Just go ahead and provide any evidence, any at all,that support the idea that Redis is cheaper than Postgres. Any concrete data will do.
Look at the Heroku pricing. If you don't like Heroku then look at AWS pricing. Specifically for Postgres, not a NoSQL DB (which Redis can be too)
> Yeah, the article was like "I always need a DB anyway" but then sets up an extra cronjob to expire keys, plus more code.
You do not need cron jobs to do cache. Sometimes you don't even need a TTL. All you need is a way to save data in a way that is easy and cheaper to retrieve. I feel these comments just misinterpret what a cache is by confusing it with what some specific implementation does. Perhaps that's why we see expensive and convoluted strategies using Redis and the like when they are absolutely not needed at all.

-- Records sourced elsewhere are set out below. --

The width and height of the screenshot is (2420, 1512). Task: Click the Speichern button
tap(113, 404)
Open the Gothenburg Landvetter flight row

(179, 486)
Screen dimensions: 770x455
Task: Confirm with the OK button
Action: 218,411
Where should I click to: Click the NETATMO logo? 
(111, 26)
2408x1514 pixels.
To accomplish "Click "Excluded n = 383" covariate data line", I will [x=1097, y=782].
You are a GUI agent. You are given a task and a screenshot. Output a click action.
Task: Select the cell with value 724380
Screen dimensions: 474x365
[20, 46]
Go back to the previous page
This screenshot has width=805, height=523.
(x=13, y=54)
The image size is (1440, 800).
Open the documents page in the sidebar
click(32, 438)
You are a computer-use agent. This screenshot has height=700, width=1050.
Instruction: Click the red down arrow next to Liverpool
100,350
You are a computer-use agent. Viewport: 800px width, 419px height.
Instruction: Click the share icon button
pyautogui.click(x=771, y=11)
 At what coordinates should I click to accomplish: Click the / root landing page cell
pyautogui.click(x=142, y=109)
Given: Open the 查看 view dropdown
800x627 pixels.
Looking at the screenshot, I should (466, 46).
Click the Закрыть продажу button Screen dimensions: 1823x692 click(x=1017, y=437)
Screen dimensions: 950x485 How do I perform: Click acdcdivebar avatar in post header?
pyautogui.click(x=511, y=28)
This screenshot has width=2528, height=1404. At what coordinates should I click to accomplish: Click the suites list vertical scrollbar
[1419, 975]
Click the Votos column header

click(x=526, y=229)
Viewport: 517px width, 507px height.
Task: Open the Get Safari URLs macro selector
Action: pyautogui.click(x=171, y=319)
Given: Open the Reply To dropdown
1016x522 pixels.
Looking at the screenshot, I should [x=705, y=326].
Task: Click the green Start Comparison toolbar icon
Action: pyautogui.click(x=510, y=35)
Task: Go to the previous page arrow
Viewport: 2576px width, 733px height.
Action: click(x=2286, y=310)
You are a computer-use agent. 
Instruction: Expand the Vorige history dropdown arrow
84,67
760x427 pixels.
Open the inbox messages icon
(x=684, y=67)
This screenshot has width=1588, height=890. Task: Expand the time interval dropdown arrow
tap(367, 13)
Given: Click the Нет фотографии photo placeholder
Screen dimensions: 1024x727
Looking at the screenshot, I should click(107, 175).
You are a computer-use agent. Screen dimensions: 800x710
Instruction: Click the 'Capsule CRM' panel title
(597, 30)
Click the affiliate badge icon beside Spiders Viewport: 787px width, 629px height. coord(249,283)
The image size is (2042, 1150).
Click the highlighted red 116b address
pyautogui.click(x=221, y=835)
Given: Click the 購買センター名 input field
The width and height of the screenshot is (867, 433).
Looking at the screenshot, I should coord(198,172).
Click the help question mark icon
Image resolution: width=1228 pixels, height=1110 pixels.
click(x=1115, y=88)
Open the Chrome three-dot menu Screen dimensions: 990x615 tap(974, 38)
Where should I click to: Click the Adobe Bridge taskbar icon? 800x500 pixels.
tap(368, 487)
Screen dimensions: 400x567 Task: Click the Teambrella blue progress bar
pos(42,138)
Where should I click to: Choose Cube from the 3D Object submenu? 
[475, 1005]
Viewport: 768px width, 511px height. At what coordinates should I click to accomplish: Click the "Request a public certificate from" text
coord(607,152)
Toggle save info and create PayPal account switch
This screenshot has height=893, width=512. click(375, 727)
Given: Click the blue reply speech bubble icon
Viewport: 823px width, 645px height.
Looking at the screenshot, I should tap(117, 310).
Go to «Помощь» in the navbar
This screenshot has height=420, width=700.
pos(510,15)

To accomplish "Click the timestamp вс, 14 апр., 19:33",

If we don't use a TTL, aren't we going to have to either accept that our cache will grow without bounds or take an even more sophisticated approach (like tracking access times instead of creation times)? Is there something simpler I'm not seeing?
> If we don't use a TTL, aren't we going to have to either accept that our cache will grow without bounds (...)
Do you have a bound? I mean, with Redis you do, but that's primarily a cost-driven bound.
Nevertheless, I think you're confusing the point of a TTL. TTLs are not used to limit how much data you cache. The whole point of a TTL is to be able to tell whether a cache entry is still fresh or it is stale and must be revalidated. Just because some cache strategies use TTL to determine what entry they should evict, that is just a scenario that takes place when memory is at full capacity.
A TTL doesn't really tell you if it's stale though. It gives you an upper bound on how long it can have been stale. But something becomes stale when the underlying resource is written to, which can happen an hour or an instant after you cache it. You should probably evict it when the write comes in. In my mind, it's for evicting things that aren't in use (to free up memory).
> A TTL doesn't really tell you if it's stale though (...)
Non-sequitur,and imaterial to the discussion.
> You should probably evict it when the write comes in.
No. This is only required if memory is maxed out and there is no more room to cache your entry. Otherwise you are risking cache misses by evicting entries that are still relatively hot.
The cache isn't the only hot thing here. Relax.
> Non-sequitur,and imaterial to the discussion.
You said:
> The whole point of a TTL is to be able to tell whether a cache entry is still fresh or it is stale and must be revalidated.
So I responded to it. I don't really understand why you think that's nonsequiter.
> No.
I'm a bit confused. We're not using TTLs and we're not evicting things when they become invalid. What is your suggestion?
I've tried it this way. You can get away with no TTL if your keys are constrained. Sometimes there are enough keys to be a problem. I'd rather just set up a TTL and not worry about this.
Agreed, simple and widely applicable heuristics are great, and you can think deeply on it when and if it proves to be an issue worthy of such attention.